В сущности, было бы замечательно завести в Москве такие вот фонари, такие гардины и бокалы. Но Москва шиш получит, отец все хорошее, все лучшее забирает к себе в Санкт-Петербург — а Москва пусть в грязи сидит, грязью умывается. Отец Москву ненавидит, ненавидит! И его, Алешу, ненавидит, и его мать, Евдокию Лопухину, и вообще всех Лопухиных. А кого он не ненавидит, кого любит? За что мать в монастырь сослал, в Суздаль? Променял ее на немку свою, на Катьку-портомою. Он одних немцев и любит, подголосков своих, а чуть кто за русское, за благостное вступится — тому голову с плеч… Ну, и его русские люди ненавидят: сидит, как пугало, в своем Парадизе. Родного сына решил власти лишить, Божьего наследства — ан нет, не получится, не выйдет! И из Руси Немецкую слободу устроить не выйдет! Вон дедушка Алексей Тишайший по морям, как рыба-кит, не плавал, в Царьград да к шведам на рога не лез — а на Руси тишь была да благодать, дай Бог нынче… Фонари! Да хоть бы и во мраке кромешном — а в Москве, в Кремле, на золотом троне, и чтоб рядом — мать, страдалица несчастная, суздальская черничка. Сначала жену в монастырь заточил, а теперь настроился и сына головой в клобук сунуть! Ну, да ничего. Господь поможет праведным — вытащим мать из медвежьей глухомани, спасем, а народ нам за это ноги целовать станет: народ любит униженных, покаранных безвинно. И Апраксин, и Стрешнев, и Шафиров-жид с нами пойдут: у них у всех от Меншиковых пирогов животы пучит. А Санкт-Петербург закроем, сроем: там не столица, там отец Петр Алексеич не на святом троне сидит, а на складной голландской табуретке.

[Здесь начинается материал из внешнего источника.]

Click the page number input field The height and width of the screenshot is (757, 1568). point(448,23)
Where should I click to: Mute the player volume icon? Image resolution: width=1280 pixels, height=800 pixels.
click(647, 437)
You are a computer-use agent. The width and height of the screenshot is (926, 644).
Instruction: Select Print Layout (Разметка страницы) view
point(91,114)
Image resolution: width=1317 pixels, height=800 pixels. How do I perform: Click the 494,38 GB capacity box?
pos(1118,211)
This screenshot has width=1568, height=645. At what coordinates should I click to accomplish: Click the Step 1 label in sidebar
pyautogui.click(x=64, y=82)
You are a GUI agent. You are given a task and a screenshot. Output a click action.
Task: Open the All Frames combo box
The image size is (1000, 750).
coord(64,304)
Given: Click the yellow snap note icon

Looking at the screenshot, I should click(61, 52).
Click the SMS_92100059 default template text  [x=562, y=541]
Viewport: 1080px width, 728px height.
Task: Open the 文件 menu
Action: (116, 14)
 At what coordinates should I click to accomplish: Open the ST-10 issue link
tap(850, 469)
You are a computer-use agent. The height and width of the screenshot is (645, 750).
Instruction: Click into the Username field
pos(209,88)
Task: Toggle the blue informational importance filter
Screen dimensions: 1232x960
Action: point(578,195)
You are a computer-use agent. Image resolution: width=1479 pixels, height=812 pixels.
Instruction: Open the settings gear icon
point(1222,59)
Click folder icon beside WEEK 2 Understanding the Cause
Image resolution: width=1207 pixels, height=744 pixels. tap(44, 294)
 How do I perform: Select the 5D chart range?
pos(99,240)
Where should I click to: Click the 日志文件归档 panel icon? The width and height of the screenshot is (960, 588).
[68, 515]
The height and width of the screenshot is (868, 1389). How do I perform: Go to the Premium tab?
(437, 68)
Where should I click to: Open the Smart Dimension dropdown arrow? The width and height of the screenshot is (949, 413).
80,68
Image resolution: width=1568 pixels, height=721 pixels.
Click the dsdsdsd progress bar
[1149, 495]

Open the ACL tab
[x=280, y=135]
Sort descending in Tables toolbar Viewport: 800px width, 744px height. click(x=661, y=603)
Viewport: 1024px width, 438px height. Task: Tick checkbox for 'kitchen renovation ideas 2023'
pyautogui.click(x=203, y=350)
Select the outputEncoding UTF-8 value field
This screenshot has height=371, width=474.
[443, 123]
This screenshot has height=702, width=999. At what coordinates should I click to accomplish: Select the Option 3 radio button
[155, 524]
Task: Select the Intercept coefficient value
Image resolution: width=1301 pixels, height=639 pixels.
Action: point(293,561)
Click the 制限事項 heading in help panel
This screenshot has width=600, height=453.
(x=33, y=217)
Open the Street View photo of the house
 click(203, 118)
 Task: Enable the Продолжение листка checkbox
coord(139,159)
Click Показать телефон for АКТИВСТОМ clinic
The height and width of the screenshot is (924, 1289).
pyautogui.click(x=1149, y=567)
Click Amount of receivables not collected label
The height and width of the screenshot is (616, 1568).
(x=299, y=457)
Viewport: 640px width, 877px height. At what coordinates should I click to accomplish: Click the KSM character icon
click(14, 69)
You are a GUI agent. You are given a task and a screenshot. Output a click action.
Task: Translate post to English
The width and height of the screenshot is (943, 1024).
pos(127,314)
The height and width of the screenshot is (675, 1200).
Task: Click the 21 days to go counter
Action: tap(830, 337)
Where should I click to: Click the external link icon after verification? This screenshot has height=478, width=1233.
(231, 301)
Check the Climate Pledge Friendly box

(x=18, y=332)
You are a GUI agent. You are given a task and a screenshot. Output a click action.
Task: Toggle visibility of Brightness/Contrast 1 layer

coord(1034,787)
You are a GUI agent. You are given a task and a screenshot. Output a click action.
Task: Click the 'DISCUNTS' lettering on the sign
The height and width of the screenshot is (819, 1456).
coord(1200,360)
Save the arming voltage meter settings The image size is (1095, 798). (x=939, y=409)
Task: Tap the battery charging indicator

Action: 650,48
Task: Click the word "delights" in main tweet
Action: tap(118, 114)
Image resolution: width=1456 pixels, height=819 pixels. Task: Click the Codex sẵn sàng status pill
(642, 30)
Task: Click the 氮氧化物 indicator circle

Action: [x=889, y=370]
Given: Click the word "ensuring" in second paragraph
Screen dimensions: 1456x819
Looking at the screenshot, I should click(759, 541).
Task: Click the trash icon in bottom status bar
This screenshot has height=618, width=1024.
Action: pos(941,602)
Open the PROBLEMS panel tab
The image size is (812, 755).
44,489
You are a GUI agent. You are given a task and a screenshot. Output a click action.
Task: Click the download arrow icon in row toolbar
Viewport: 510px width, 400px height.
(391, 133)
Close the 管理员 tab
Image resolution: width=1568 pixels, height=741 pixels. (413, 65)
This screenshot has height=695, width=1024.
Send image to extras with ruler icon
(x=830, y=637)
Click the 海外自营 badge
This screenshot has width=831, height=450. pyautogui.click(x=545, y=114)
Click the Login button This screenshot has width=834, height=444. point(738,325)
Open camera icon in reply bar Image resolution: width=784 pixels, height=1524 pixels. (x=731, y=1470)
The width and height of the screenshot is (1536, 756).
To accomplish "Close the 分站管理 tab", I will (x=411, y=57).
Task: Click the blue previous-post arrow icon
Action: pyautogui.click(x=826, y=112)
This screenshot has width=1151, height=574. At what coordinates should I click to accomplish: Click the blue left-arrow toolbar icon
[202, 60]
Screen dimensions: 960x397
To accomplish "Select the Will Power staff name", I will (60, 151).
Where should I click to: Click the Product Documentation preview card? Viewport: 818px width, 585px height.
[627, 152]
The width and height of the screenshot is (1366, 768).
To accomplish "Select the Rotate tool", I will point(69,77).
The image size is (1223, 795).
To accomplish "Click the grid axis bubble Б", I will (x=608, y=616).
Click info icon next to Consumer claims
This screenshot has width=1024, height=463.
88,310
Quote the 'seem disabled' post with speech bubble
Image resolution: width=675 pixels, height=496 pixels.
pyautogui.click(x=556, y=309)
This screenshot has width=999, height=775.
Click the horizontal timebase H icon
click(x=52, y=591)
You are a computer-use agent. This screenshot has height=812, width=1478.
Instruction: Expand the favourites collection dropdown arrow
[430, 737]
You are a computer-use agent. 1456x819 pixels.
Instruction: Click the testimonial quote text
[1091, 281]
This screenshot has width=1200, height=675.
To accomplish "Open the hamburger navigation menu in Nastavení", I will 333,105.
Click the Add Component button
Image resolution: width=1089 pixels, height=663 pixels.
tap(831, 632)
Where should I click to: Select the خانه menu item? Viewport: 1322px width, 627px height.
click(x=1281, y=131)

Это ведь только подумать: сына родного, законного наследника — в монастырь! Правильно, вот правильно Кикин сказал, верный друг: «А хоть бы и в монастырь — клобук-то не гвоздем к голове прибит». Правда и из монастыря выйдет на свет Божий, и из тюрьмы, — только надо ей помочь. А помощники у нас есть, помощники и за правое дело готовы потрудиться, и за богатую награду. Правда да награда — они вместе должны идти.